An Internet statement signed by an Al Qaeda (search) cell in Saudi Arabia warned Monday that the terror network will target Western airlines, military bases and residential compounds and told Muslims to stay away from Westerners.

The warning of attacks in "the near future" appeared on a Web site known for posting messages from militants, including the video in which a terror group with Al Qaeda links executed Nicholas Berg (search), an American kidnapped in Iraq.

The authenticity of the statement, signed "Al Qaeda on the Arabian Peninsula," could not be confirmed.
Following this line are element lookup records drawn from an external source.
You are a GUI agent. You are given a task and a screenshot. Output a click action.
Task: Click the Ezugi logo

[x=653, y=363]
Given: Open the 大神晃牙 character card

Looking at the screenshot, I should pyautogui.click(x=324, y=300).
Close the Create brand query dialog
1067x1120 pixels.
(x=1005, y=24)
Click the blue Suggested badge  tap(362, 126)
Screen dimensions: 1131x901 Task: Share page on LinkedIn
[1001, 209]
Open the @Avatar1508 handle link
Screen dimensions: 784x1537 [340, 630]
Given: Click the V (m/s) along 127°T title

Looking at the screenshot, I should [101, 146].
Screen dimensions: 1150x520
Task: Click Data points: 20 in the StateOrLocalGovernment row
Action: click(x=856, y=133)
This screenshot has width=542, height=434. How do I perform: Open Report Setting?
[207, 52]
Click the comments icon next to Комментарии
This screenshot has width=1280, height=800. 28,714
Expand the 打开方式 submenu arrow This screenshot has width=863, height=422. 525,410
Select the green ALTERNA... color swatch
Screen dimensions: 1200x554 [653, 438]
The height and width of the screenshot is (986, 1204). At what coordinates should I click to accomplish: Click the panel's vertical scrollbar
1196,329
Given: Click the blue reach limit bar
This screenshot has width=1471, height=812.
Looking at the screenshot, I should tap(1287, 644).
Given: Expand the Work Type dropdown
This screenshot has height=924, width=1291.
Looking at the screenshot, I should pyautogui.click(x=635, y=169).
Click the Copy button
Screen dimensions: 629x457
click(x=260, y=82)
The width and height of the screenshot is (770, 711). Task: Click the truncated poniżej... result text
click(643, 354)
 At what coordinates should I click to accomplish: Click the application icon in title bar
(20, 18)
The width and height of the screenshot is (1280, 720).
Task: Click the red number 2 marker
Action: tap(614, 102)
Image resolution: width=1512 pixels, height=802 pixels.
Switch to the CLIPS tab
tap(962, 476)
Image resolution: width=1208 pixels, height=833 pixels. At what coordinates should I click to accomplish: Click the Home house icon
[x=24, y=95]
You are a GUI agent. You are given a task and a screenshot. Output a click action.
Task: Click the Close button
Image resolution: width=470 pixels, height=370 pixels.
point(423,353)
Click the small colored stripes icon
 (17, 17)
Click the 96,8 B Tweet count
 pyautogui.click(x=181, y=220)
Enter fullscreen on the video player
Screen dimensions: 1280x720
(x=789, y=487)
Al Qaeda uses the term "Arabian Peninsula" to refer to Saudi Arabia because it rejects the rule of the Al Saud dynasty, after whom the country is named.

A spokesman for the U.S. Department of Homeland Security, Brian Roehrkasse, said "this particular threat appears to be focused on Westerners in the Arabian peninsula."

"While Al Qaeda has demonstrated its ability to attack Westerners, there is no indication from this information that Al Qaeda is currently targeting airliners in the United States," Roehrkasse said.

The statement did not specify that airline attacks would be limited to Saudi Arabia (search) -- but suggested that more attacks on Western targets in the kingdom were imminent.

It warned that everything associated with "crusaders" -- the term used by militants for Americans and Europeans -- including "compounds, bases and means of transport, especially Western and American airlines, will be the direct targets of our next operations in the path of holy war ... especially in the near future."

The world's second-largest travel firm, Carlson Wagonlit Travel Inc., said such threats are not new and the industry had already upgraded its security.

"If in fact this is a legitimate statement from Al Qaeda, we are certainly not going to change the way we do business," said Steve Loucks, a spokesman for the Plymouth, Minn.-based company. "We definitely believe this government is working to strengthen and secure our skies."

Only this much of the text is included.